More of the problems I had was the fact that you can only use 16bit or lower sounds for it to work. I did not know this at first, so I was just using 24bit wavs I converted from MP3's. Figured that out after looking at the tutorials again and opening the sound files and seeing how they were all 16bit. I do not know if this was stated somewhere or I just missed it. I did however, print out all the avaliable resources on it and looked for it. Next was the fact that I have to use mono-channel files to get position and spatial coordinates to work. For so long I was using stereo and it did not work, so I looked at the tutorial wav files again and saw they were mono. I do not know if I am doing something wrong with the stereo files, but I thought they *should* work.

That was the main basics of why I said it is a pain, but I probabally should have said it 'was' a pain. I have no problem having to figure things out on my own, of which I have done so a lot. I have also used the mailing list as a reference point to any problems I have had, but I have yet to mail them. That is how I found how the 'AL_SOURCE_ABSOLUTE' is deprecated and was the cause of issuing an unsupported command to alSourcei. Last of my gripes was my issues trying to get alcSuspendContext to work, but never could. That problem has yet to be resolved in all of the refrences I have checked.

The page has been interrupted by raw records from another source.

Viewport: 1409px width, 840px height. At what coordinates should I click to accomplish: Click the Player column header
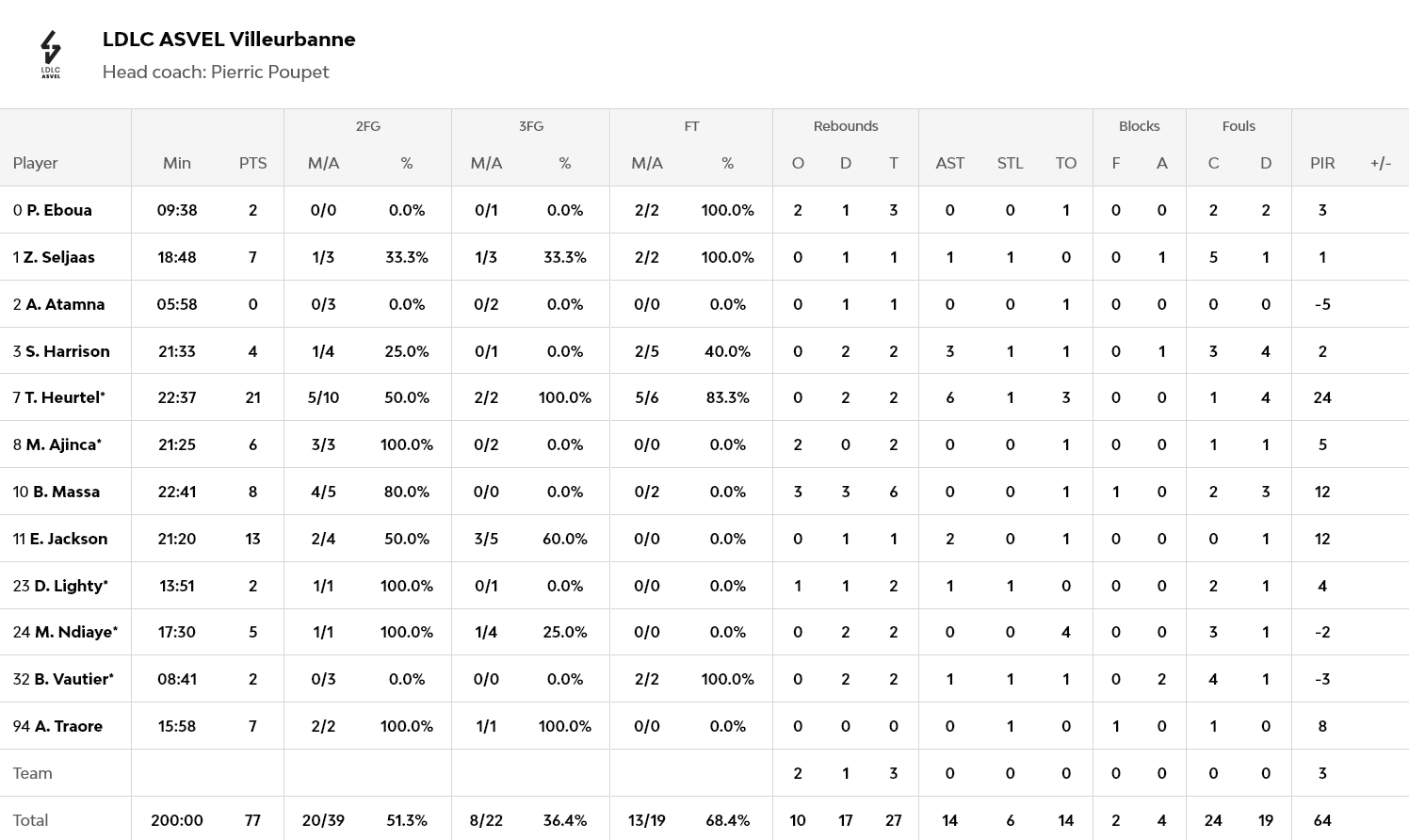point(36,163)
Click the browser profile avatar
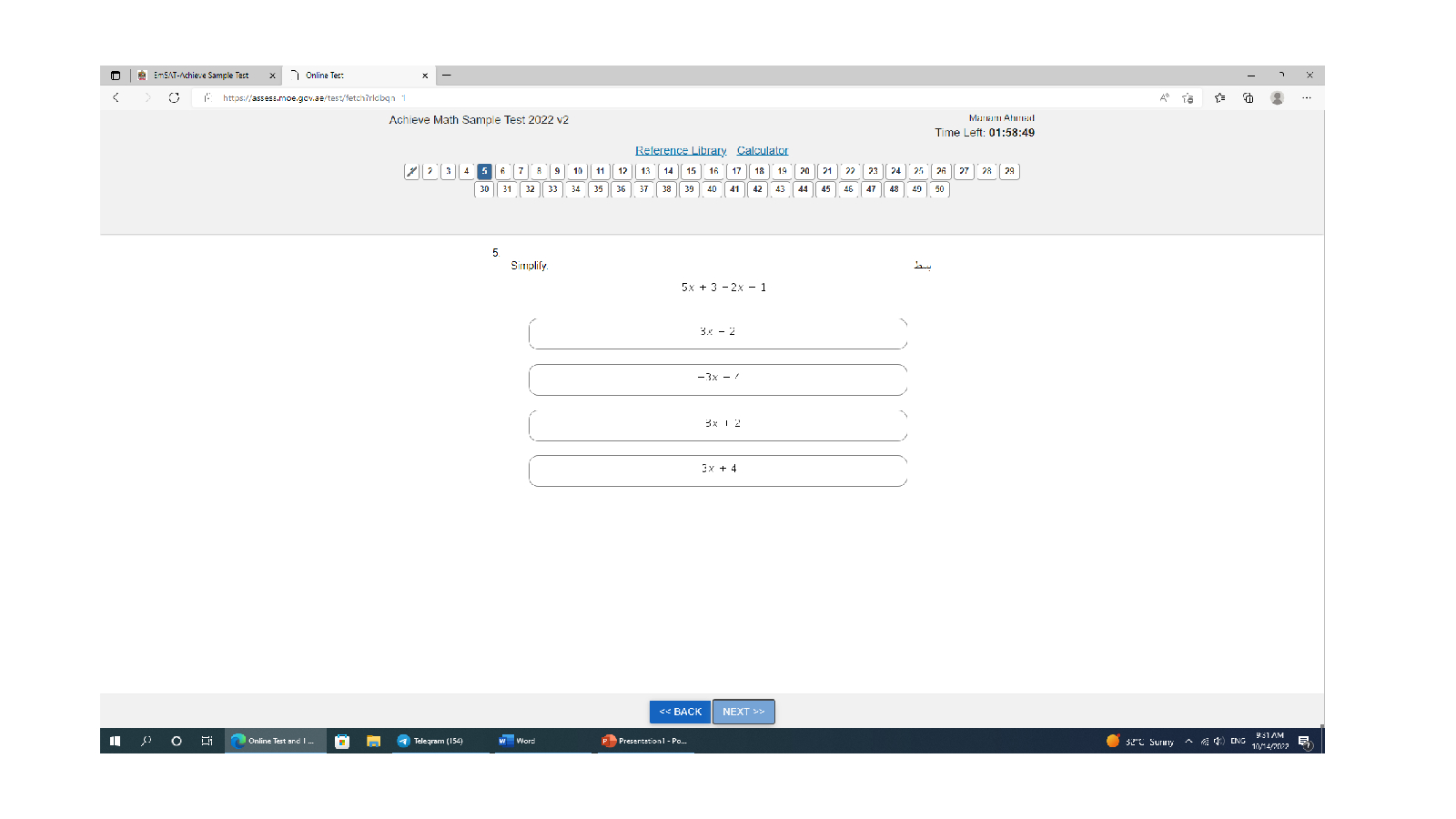The image size is (1456, 819). tap(1278, 97)
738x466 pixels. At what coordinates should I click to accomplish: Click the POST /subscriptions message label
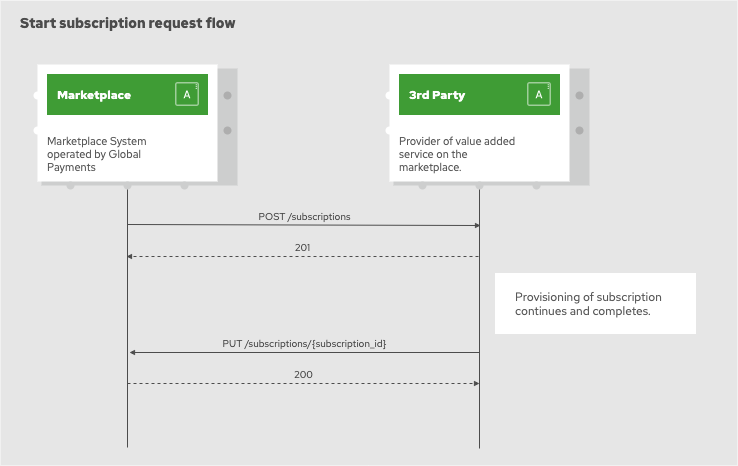304,216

I am not trying to start a "bash" Product X discussion, but I'm just sharing my experiences and why I have said the things I have. Hope they make sense, and if not, feel free to tell me [smile].

- Drew

[Edited by - Drew_Benton on February 8, 2005 5:36:17 PM]
Quote:Original post by Drew_Benton
Anyways thanks for your feed back and such. I hope I have not come across as a fanatic of any sort. I am more the type to just use what's avaliable and use what I have the most experience with.
No problem, and not at all. That's the way it should be.

Cheers.
@Drew_Benton

I guess a few of your problems were down to a case of not RTFM [wink]
I dont know if its relivent now but you really should have a copy of the pdf OpenAL Programmer's Guide.
For example, on the sound positioning problem on page 7 it notes:
AL_ CHANNELS number of channels in buffer, > 1 is valid, but buffer won’t be positioned when played

Granted, the bits arent covered, however I'd have thought 16bit was pretty much the standard *shrugs*

Well that's the thing buddy - I did RTM as well as scoure google for weeks! Not only that I printed it out as well as all of the DevMaster tutorials and read those as well. I will check that page 7 again though, I might just have overlooked it - that or did not make the connection at the time I read it. [wink] Thanks for that heads up though.

[edit] You're right. It's right there [lol]. I'm guessing I did not make the connection that it was referring to mono but rather something else. Oh well, I should re-read this stuff again to see what else I missed [embarrass].